Fewer than 10 people have called Palmetto Electric about the suspicious calls, according to Baker. Only two have reported they paid the money, but the co-op, which serves Beaufort, Jasper and Hampton counties, worries there are more victims who haven't come forward.
Similar scams have struck electricity providers in Newberry and Horry counties, according to Mark Quinn, director of public and member relations for the Electric Cooperatives of South Carolina. Reports of similar schemes have occurred in Virginia, as well.
"What's disturbing is it is targeting the Hispanic population, and those are the folks I believe are the most vulnerable," Quinn said. "They may be a little leery of dealing with authorities, whether ... it's because of immigration issues or the language barrier."
SCE&G, which serves parts of the Lowcountry, has dealt with similar reports of fraud but has not noticed a pattern of callers targeting a particular demographic group, utility spokeswoman Kim Asbill said.
Quinn said the state co-op association has met informally with the S.C. Attorney General's Office to figure out how to fight the problem.
Mark Powell, spokesman for the Attorney General's Office, said it is collecting more information from cooperatives before deciding how to proceed. All cooperatives in the state association have been given surveys to track fraud reports, Quinn said.
The cooperatives also are getting the word out to Hispanics. In Beaufort County, Palmetto Electric has teamed with La Isla magazine to post bilingual advertisements. Quinn said electricity providers are notifying customers statewide through Spanish-language radio and churches.

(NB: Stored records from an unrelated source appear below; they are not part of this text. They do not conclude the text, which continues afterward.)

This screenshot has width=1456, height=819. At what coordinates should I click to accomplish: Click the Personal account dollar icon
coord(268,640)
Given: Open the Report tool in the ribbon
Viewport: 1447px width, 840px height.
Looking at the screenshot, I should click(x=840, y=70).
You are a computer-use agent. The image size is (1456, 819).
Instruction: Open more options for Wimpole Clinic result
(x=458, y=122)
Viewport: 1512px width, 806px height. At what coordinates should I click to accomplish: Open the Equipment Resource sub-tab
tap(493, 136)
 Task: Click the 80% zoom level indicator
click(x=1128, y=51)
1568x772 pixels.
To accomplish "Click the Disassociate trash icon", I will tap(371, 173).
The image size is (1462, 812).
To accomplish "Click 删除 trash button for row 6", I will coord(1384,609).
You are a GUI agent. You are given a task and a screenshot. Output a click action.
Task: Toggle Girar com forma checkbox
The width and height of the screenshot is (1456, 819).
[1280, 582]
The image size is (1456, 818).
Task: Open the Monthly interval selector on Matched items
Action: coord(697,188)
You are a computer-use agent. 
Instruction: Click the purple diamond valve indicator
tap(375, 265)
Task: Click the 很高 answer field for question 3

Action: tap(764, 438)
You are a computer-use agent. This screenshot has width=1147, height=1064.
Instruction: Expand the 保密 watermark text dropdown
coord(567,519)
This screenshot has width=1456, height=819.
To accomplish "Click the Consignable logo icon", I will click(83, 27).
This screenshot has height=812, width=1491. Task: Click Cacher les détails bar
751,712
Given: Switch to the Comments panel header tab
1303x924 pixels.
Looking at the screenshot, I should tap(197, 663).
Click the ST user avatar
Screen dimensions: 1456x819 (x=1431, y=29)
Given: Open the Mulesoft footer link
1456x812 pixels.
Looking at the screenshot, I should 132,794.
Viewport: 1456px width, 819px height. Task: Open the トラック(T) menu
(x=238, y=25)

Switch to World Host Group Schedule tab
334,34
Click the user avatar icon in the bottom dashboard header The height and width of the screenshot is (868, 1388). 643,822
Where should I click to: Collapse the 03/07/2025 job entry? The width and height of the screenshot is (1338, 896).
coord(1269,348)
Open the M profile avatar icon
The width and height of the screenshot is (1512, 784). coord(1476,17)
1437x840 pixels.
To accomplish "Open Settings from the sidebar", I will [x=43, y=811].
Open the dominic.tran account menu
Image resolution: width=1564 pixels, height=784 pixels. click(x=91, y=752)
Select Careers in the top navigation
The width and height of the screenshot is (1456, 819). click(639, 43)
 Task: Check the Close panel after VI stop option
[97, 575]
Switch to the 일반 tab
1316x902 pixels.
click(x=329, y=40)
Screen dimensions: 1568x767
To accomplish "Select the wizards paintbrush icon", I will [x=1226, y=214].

The advertisements and fliers all say that electric providers do not ask for payment over the phone and that the process of cutting off power takes more than a phone call.
Though the callers are savvy enough to know which households are Spanish-speaking, they do not appear to have access to Palmetto Electric account information, Baker said. Baker said the co-op's information-technology department has not reported a breach.